Lisa Bratton

Personal information
- Born: May 5, 1996 (age 30) Washington (state), U.S.

Sport
- Sport: Swimming
- Strokes: Backstroke, medley
- Club: Toronto Titans (ISL2020); DC Trident (ISL 2019)
- College team: Texas A&M Aggies

Medal record
Women's swimming
Representing the United States
World Championships (SC)
| Gold medal – first place | 2018 Hangzhou | 200 m backstroke |
Summer Universiade
| Gold medal – first place | 2019 Naples | 200m backstroke |

= Lisa Bratton =

American swimmer (born 1996)

Lisa Bratton (born May 5, 1996) is an American professional swimmer for the Canadian based Toronto Titans of the International Swimming League.

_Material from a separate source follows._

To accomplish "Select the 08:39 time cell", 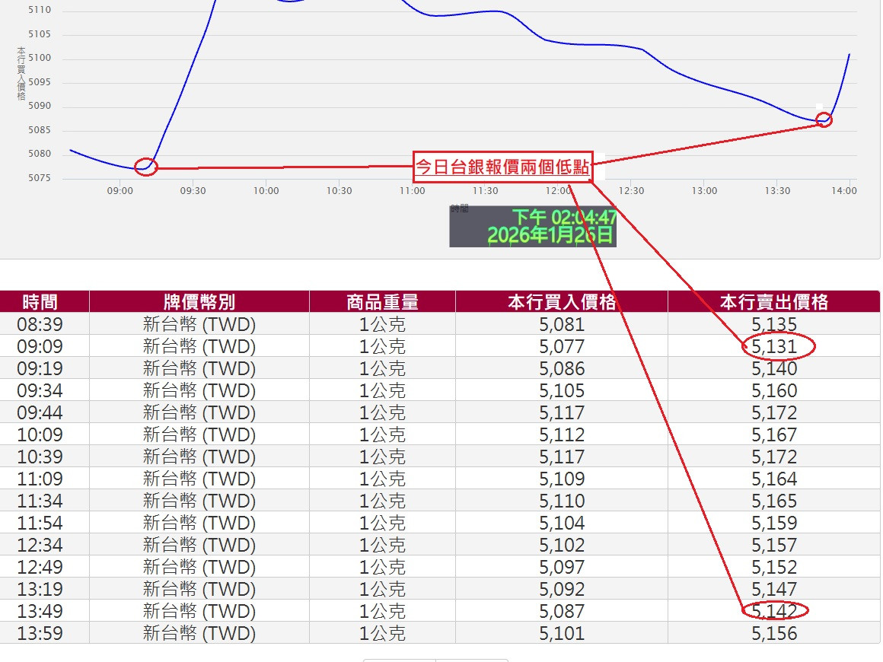I will (40, 325).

Bratton won the gold medal in the 200 m backstroke at the 2018 FINA World Swimming Championships (25 m).

== Career ==
In summer 2019, Bratton was announced as a member of DC Trident for the inaugural ISL season. In spring of 2020 she signed for the first Canadian ISL team in the ISL, the Toronto Titans, for their first season.

At the 2018 FINA World Swimming Championships (25 m) in Hangzhou, Bratton won the gold medal in the 200 m backstroke.